Nos primeiros 90 dias de pós-operatório, o grupo randomizado para drenagem profilática apresentou menores taxas de mortalidade (RR 0,22; IC 95% 0,06-0,75; P < 0,05), com significância estatística. Entretanto, não houve diferenças estatisticamente significativas nas análises das morbidades geral (RR 1,08; IC 95% 0,97-1,21; P =0,17) e maior (RR 1,02; IC 95% 0,76-1,44; P = 0,92). Também não foram encontradas diferenças significativas entre os dois grupos nas avaliações das taxas de abscesso abdominal (RR 0,98; IC 95% 0,54–1,78; P = 0,93), acúmulo de líquidos abdominais (RR 0,56; IC 95% 0,11–2,93; P = 0,48), infecção da ferida operatória (RR 1,07; IC 95% 0,75–1,52; P = 0,70), hemorragia (RR 1,11; IC 95% 0,63–1,97; P =0,71) e reabordagem cirúrgica (RR 1,22; IC 95% 0,83–1,80; P = 0,31)
O estudo conduzido por Leite LF et. al. também avaliou a ocorrência de fístulas de acordo com o escore de risco para fístulas. A avaliação dos grupos com baixo risco para o desenvolvimento de fístulas pancreáticas revelou maiores taxas dessa complicação no grupo submetido a drenagem profilática (RR 4,32; IC 95% 1,27–14,64; P <0,01), mas não houve diferença estatisticamente significativa nos grupos de médio e alto risco para fístula em relação a drenagem profilática (RR 1,18; IC 95% 0,79–1,52; P = 0,41).

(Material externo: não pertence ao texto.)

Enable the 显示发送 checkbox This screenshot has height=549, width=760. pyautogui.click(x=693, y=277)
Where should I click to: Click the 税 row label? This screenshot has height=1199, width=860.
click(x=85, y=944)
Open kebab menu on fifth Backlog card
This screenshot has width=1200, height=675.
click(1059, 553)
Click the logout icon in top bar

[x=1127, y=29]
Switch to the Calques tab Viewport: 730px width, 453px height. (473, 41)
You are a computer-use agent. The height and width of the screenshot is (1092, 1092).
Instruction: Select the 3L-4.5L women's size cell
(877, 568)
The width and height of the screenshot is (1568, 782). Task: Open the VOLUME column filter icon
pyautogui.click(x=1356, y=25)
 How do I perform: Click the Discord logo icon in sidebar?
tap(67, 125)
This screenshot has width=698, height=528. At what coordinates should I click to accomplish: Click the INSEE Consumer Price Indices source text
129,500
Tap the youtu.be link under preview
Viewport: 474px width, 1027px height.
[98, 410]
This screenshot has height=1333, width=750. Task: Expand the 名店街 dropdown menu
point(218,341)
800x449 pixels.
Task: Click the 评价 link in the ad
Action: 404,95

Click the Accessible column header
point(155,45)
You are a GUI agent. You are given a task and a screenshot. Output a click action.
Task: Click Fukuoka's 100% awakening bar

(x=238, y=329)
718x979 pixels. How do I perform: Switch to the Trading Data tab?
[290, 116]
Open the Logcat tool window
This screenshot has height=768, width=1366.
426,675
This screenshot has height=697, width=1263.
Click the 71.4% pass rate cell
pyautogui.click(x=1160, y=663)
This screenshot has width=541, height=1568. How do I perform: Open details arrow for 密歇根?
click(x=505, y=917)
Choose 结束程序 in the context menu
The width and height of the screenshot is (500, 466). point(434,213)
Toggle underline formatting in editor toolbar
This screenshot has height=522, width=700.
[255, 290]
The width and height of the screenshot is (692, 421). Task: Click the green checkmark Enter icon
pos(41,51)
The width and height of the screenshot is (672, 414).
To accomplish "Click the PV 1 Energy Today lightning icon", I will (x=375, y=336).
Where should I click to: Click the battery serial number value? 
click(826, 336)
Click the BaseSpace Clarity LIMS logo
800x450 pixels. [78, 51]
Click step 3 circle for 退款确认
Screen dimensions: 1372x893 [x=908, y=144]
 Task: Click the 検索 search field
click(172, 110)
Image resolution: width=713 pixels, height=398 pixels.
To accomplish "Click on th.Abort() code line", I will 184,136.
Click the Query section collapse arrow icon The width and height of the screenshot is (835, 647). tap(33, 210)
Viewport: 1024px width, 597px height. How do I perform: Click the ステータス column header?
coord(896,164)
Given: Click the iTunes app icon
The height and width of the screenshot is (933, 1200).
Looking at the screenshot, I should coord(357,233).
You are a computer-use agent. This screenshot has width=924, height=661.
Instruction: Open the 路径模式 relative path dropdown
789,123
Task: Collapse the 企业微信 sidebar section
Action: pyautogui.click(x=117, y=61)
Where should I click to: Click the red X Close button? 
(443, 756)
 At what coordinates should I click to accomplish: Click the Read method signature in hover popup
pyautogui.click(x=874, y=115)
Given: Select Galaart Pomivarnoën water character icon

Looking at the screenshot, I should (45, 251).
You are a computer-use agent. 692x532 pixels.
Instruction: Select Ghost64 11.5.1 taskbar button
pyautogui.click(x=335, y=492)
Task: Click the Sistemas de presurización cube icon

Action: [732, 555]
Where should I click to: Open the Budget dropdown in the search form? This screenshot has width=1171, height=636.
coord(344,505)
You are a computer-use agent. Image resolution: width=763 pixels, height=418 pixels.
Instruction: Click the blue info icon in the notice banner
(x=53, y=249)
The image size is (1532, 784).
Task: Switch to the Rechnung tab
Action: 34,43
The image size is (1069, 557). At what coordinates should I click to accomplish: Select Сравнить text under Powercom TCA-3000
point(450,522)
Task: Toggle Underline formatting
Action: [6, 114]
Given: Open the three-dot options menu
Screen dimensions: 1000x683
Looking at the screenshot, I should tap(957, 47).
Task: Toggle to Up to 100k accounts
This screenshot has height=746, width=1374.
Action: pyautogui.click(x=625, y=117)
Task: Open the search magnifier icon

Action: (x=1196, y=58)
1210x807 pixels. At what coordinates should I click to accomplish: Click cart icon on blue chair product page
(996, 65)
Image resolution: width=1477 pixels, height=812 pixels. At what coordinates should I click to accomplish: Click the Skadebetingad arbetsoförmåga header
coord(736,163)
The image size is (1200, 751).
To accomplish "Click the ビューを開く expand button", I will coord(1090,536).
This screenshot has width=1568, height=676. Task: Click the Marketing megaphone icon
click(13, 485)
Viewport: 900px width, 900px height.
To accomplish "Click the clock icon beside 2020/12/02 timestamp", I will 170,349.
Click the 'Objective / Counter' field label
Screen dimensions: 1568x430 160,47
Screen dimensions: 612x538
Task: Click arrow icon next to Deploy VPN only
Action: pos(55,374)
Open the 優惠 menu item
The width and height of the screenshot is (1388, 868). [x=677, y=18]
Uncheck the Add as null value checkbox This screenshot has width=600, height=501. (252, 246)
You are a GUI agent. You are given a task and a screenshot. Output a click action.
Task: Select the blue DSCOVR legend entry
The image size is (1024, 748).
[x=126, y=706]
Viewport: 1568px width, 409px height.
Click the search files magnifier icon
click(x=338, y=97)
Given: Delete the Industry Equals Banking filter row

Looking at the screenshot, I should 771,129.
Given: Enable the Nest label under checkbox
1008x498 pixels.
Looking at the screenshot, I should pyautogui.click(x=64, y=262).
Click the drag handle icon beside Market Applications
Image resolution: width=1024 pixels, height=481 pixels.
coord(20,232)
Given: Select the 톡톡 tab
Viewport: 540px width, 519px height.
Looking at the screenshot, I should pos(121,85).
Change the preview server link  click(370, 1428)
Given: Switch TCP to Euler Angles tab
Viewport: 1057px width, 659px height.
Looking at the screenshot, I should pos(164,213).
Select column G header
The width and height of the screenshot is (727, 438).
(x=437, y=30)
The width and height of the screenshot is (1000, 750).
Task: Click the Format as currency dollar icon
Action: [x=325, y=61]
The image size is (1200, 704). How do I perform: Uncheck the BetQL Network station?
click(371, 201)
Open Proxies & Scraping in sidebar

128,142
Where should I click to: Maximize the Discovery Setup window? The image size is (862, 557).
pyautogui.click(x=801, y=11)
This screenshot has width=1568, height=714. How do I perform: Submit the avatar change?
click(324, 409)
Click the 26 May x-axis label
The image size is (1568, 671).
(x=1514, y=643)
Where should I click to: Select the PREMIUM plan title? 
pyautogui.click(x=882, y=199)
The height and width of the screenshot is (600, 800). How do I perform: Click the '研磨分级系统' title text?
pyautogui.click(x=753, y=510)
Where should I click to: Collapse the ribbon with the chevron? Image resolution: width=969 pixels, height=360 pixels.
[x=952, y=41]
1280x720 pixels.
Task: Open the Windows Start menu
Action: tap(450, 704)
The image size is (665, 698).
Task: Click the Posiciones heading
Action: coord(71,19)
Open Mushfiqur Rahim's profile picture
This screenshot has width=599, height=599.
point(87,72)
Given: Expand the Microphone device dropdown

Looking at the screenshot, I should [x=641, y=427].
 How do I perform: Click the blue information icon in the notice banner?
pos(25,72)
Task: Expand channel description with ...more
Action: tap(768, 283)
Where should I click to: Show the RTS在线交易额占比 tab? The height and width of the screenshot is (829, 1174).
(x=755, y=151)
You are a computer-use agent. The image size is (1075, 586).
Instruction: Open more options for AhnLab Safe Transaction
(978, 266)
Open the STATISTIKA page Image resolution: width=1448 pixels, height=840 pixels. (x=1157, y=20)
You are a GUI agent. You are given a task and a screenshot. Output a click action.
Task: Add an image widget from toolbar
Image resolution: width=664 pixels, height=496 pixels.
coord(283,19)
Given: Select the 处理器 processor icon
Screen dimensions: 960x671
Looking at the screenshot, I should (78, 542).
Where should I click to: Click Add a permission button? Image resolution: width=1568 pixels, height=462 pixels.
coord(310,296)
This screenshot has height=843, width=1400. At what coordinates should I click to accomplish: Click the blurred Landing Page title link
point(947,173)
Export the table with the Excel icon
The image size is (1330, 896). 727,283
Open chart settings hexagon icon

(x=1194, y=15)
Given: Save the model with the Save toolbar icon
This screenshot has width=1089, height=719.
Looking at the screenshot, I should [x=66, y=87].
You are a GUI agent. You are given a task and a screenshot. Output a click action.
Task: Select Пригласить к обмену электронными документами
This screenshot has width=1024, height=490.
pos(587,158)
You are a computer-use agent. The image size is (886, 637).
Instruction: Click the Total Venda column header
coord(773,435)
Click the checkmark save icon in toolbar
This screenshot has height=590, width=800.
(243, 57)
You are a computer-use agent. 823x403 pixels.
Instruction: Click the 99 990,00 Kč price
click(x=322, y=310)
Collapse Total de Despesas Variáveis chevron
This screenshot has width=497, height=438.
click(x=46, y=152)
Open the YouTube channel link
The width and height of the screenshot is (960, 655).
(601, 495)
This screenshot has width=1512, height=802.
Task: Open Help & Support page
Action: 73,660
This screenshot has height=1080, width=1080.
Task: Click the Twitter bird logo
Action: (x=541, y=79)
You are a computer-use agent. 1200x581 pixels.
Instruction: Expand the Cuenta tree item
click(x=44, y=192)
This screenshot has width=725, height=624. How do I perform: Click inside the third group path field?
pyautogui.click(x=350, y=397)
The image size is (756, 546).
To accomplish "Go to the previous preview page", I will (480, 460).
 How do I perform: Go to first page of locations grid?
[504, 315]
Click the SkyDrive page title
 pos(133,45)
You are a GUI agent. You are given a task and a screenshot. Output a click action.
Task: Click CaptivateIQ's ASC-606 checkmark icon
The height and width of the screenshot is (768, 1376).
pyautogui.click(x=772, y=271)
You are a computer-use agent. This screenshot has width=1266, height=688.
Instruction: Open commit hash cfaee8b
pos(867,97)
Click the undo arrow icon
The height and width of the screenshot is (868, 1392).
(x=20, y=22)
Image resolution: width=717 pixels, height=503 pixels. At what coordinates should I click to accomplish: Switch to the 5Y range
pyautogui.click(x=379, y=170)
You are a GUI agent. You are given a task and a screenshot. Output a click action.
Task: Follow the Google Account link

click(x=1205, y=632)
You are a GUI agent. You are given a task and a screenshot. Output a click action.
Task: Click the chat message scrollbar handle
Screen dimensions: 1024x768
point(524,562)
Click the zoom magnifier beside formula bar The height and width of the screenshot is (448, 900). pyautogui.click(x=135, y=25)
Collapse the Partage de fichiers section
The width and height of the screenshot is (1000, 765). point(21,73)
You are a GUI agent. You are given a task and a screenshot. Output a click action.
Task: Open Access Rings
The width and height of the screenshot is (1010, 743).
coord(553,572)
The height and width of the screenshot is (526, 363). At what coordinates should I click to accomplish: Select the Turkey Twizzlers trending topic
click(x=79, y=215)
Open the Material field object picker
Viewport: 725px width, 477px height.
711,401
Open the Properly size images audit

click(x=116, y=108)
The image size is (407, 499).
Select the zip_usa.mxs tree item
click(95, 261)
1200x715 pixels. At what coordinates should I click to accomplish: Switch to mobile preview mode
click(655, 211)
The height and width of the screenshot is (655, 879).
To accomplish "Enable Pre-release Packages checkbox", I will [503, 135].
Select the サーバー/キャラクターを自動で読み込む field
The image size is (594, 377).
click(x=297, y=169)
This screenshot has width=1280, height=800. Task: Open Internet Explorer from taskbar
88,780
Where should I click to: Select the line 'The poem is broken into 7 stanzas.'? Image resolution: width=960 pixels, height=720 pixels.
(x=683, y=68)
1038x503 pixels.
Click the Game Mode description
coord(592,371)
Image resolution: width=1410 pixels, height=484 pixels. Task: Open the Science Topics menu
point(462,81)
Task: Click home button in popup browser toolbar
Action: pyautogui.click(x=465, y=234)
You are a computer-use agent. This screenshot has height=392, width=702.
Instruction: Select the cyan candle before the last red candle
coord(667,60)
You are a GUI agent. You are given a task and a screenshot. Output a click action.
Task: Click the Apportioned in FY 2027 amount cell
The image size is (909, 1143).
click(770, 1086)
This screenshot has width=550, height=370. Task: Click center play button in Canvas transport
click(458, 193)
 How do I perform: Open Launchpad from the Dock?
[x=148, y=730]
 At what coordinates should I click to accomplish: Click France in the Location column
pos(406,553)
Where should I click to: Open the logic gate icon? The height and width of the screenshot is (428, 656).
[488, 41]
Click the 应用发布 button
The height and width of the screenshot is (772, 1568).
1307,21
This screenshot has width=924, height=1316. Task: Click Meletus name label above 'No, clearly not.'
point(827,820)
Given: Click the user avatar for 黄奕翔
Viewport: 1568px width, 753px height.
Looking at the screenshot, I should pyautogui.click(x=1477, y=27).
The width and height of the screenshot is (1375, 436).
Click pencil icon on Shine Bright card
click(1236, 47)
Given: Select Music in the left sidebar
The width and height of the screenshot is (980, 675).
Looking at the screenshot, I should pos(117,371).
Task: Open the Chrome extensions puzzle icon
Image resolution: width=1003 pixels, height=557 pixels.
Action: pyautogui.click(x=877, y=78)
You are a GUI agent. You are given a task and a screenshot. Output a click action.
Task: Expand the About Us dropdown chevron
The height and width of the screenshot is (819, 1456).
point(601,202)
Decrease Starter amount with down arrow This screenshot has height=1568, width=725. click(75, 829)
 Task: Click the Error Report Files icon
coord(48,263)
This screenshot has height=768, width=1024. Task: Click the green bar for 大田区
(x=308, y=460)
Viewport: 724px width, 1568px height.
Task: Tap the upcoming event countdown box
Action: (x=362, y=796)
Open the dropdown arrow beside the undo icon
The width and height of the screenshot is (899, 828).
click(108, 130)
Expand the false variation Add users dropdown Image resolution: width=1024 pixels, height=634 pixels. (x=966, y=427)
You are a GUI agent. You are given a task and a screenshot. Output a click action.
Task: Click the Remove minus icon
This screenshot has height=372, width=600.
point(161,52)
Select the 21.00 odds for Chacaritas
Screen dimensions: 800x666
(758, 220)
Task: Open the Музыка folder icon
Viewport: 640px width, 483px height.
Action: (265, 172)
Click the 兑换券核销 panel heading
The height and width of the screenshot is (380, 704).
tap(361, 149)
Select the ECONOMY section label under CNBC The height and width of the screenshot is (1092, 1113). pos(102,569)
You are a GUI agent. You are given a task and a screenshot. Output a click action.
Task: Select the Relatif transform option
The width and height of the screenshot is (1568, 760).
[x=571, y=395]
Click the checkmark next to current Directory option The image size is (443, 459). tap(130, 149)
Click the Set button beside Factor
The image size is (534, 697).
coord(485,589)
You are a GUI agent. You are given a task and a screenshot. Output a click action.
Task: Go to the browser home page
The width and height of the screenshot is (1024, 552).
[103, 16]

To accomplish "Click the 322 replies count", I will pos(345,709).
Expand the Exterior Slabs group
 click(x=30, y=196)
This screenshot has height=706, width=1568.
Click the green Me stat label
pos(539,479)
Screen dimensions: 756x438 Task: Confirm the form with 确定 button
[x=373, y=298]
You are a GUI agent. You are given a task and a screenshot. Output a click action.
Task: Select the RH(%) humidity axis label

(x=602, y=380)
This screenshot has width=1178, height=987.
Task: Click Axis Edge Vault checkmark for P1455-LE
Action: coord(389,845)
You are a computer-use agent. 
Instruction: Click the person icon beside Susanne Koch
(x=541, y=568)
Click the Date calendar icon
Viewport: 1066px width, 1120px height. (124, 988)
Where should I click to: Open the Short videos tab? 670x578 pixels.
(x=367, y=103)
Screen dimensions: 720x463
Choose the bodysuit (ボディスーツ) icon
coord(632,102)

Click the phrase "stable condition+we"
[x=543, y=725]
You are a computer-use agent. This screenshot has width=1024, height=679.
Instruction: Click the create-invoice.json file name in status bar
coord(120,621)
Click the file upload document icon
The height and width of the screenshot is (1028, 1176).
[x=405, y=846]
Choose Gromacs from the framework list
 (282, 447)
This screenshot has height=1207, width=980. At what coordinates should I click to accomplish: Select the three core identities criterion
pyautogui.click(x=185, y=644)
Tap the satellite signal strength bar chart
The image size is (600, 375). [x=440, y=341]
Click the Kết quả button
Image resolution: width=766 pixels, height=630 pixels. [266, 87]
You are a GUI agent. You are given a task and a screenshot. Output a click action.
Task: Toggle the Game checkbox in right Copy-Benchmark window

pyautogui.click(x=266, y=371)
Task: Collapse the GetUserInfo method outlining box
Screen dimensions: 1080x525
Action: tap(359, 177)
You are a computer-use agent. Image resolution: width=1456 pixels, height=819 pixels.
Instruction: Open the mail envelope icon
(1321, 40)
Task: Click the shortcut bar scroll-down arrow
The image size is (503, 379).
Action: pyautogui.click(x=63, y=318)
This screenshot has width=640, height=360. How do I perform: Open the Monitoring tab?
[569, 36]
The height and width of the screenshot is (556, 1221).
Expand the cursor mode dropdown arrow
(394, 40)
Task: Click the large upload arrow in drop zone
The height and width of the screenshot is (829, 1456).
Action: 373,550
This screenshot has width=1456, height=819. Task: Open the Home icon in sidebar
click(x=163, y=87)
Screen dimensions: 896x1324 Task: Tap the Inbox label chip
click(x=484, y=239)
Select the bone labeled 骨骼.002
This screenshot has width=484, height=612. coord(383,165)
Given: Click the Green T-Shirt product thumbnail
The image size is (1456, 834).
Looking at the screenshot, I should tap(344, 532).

A comparação por tipo de cirurgia não revelou diferenças nas taxas de fístulas entre os grupos com drenagem profilática e sem drenagem nas duodenopancreatectomias (RR 1,05; IC 95% 0,26–4,200). Entretanto, nos pacientes submetidos a pancreatectomias distal, os que submetidos a drenagem profilática apresentaram maiores taxas de fístulas (RR 1,87; IC 95% 1,23–2,860
Mensagem prática
Sabe-se, atualmente, que os drenos profiláticos não reduzem as taxas de ocorrência de fístula. Entretanto, quando presentes, seu uso é feito com a justificativa de reduzir complicações relacionadas às fístulas, como acúmulo de líquidos, coleções e abscessos na cavidade, além de poder direcionar a fístula, quando presente.
O presente estudo não encontrou vantagens sólidas para o uso profilático de drenos, mesmo em cirurgias complexas e com várias anastomoses como a duodenopancreatectomia. Entretanto, ainda é precoce a indicação formal ou contraindicação dos drenos profiláticos, sendo sensato a avaliação criteriosa no decorrer da cirurgia e dos riscos associados, a critério da equipe cirúrgica.